**EXERCISE AIM**:
Return only those lines of the material that contain "computer".

**RECORD EXCERPTS**:
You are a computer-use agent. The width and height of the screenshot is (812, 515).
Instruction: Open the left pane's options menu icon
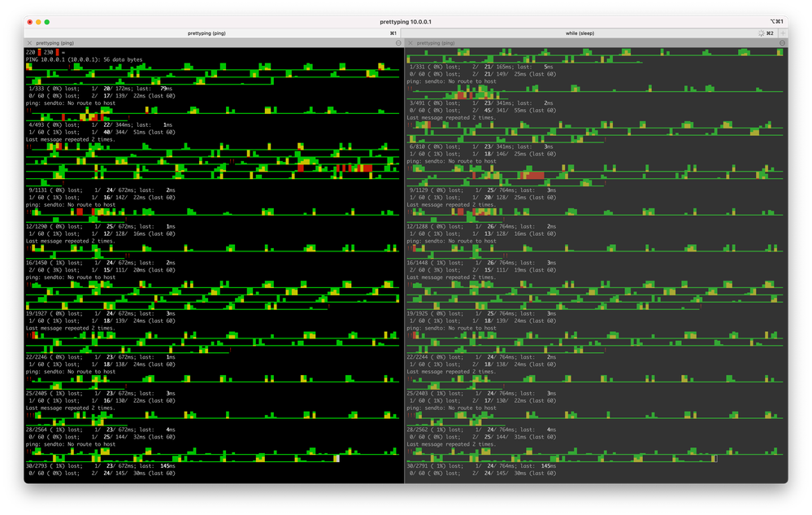398,42
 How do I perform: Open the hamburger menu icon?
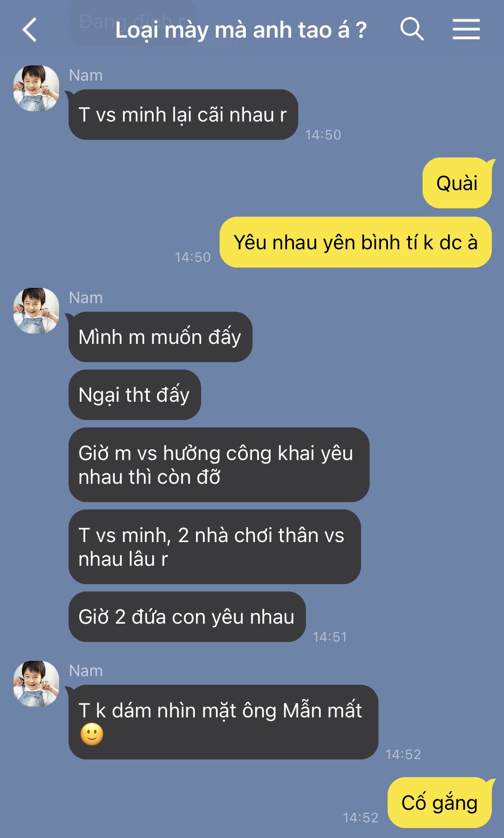point(466,29)
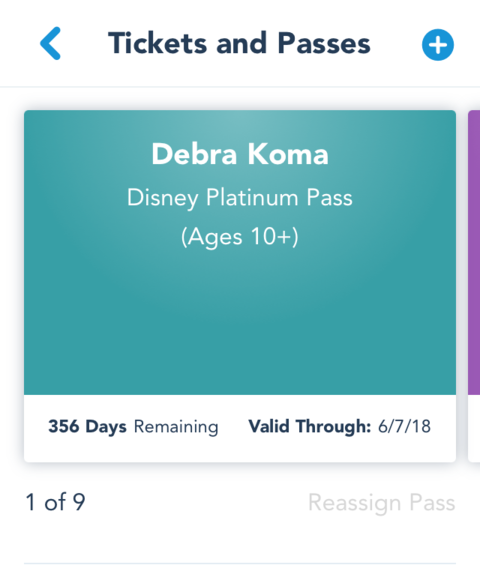The image size is (480, 574).
Task: Tap the 1 of 9 page indicator
Action: (55, 502)
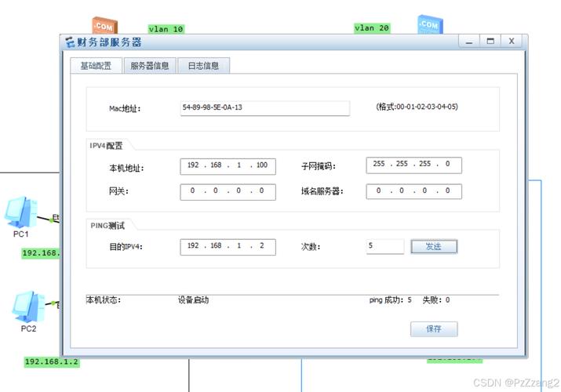Select the 网关 gateway address field
The height and width of the screenshot is (392, 561).
coord(228,191)
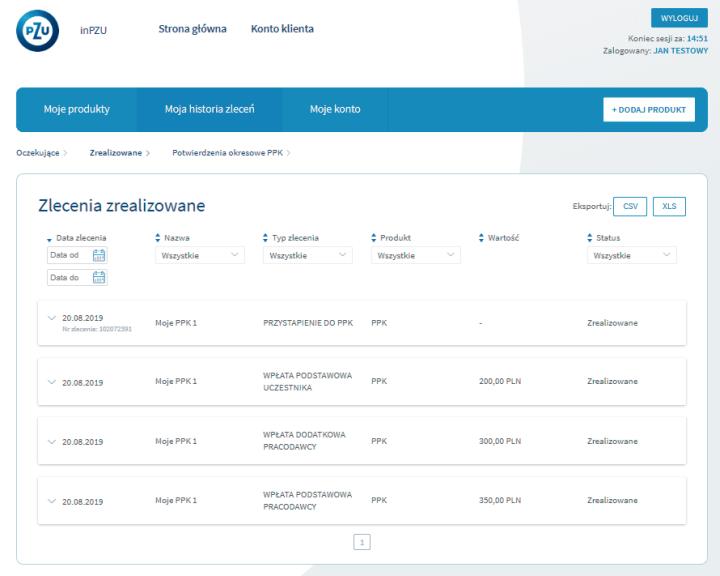Sort by Produkt column arrows

pyautogui.click(x=373, y=237)
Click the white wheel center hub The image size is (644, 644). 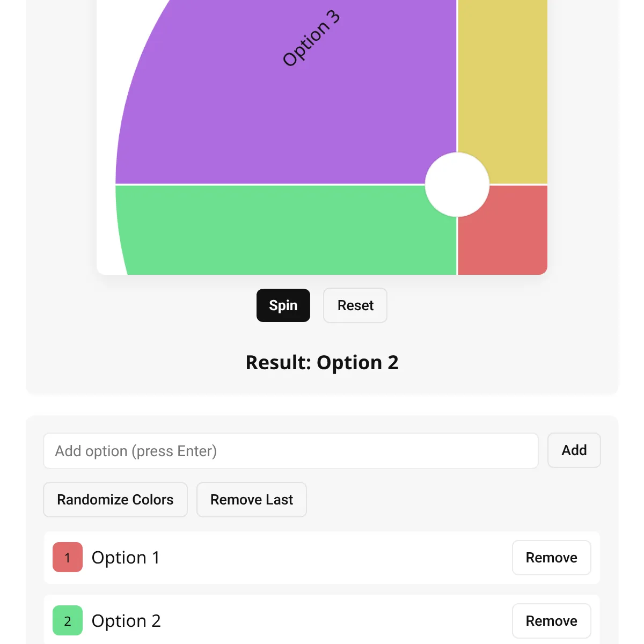click(x=457, y=185)
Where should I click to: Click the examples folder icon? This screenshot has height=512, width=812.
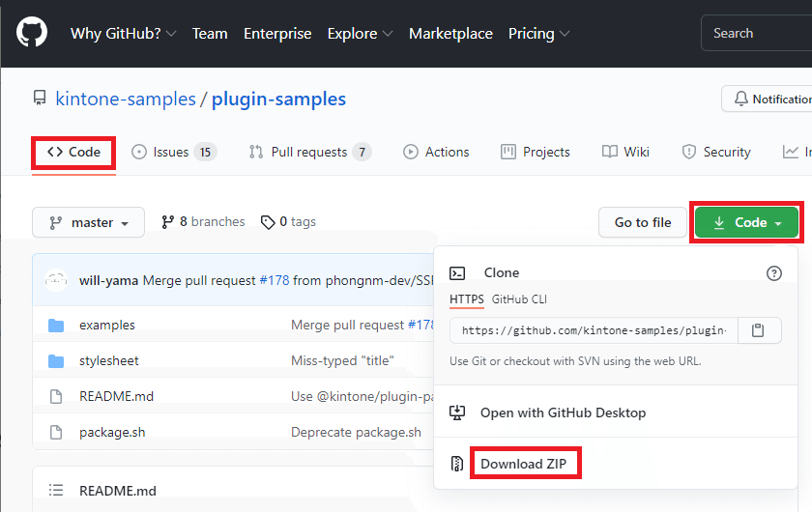coord(56,326)
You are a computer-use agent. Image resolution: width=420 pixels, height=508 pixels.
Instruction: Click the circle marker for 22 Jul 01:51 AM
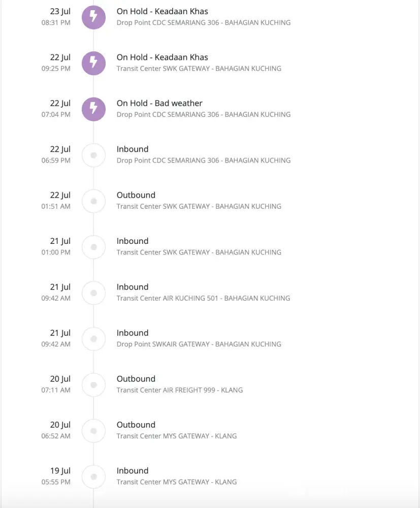point(93,201)
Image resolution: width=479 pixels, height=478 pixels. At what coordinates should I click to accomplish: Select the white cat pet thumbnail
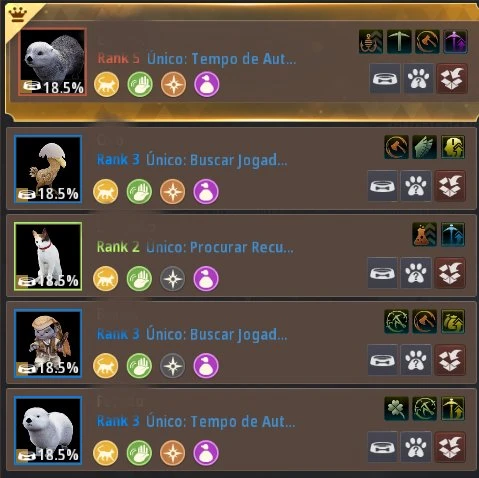coord(48,256)
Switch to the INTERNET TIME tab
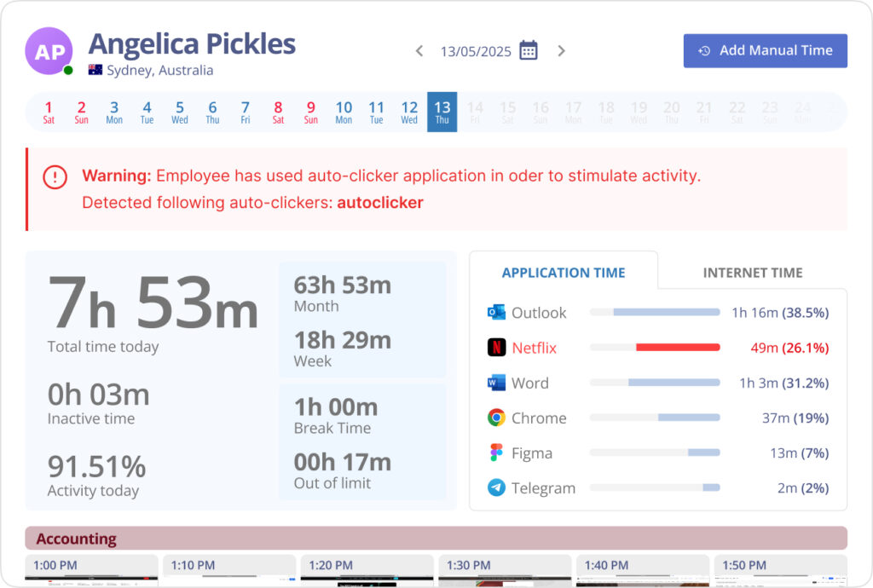The image size is (873, 588). pos(752,273)
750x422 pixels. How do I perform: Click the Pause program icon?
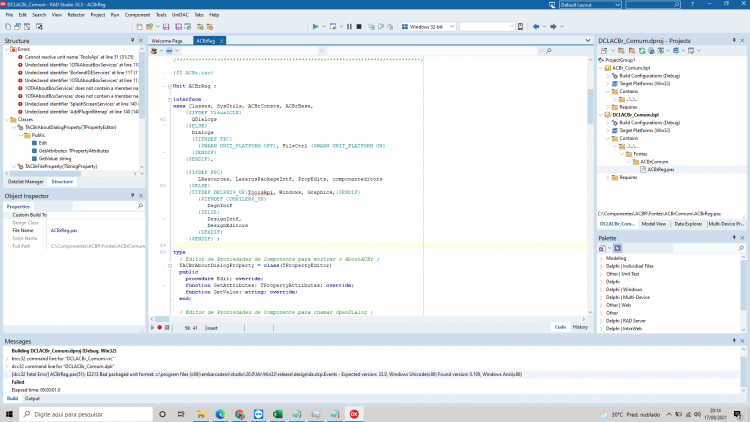coord(349,27)
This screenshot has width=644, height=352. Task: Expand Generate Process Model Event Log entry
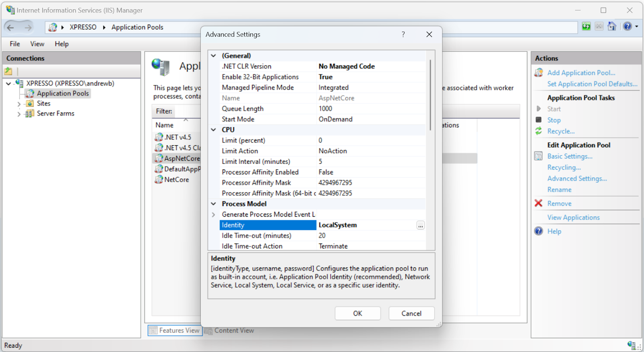tap(214, 215)
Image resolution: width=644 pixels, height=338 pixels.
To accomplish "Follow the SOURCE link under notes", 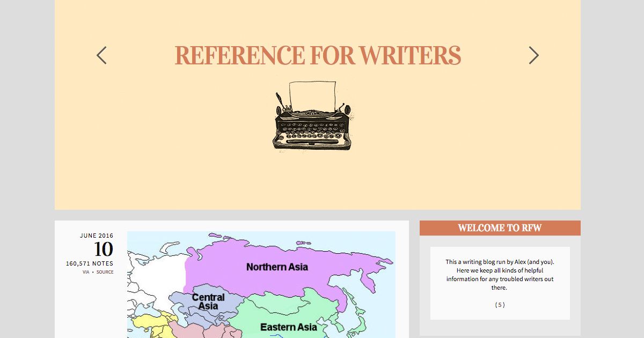I will (105, 272).
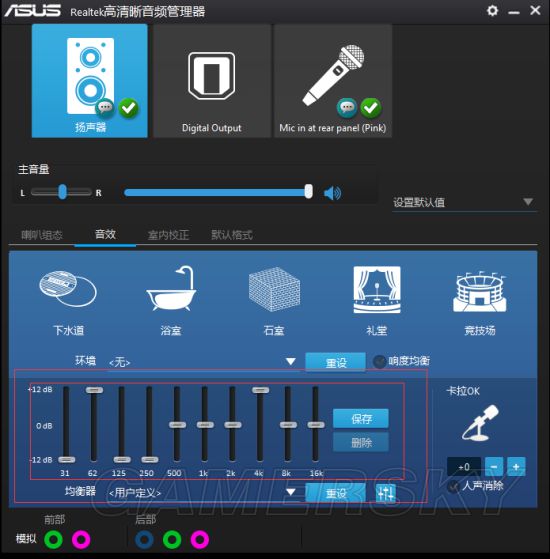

**COMPLETED EXERCISE**:
You are a computer-use agent. The width and height of the screenshot is (812, 515).
You are a computer-use agent. Image resolution: width=420 pixels, height=508 pixels.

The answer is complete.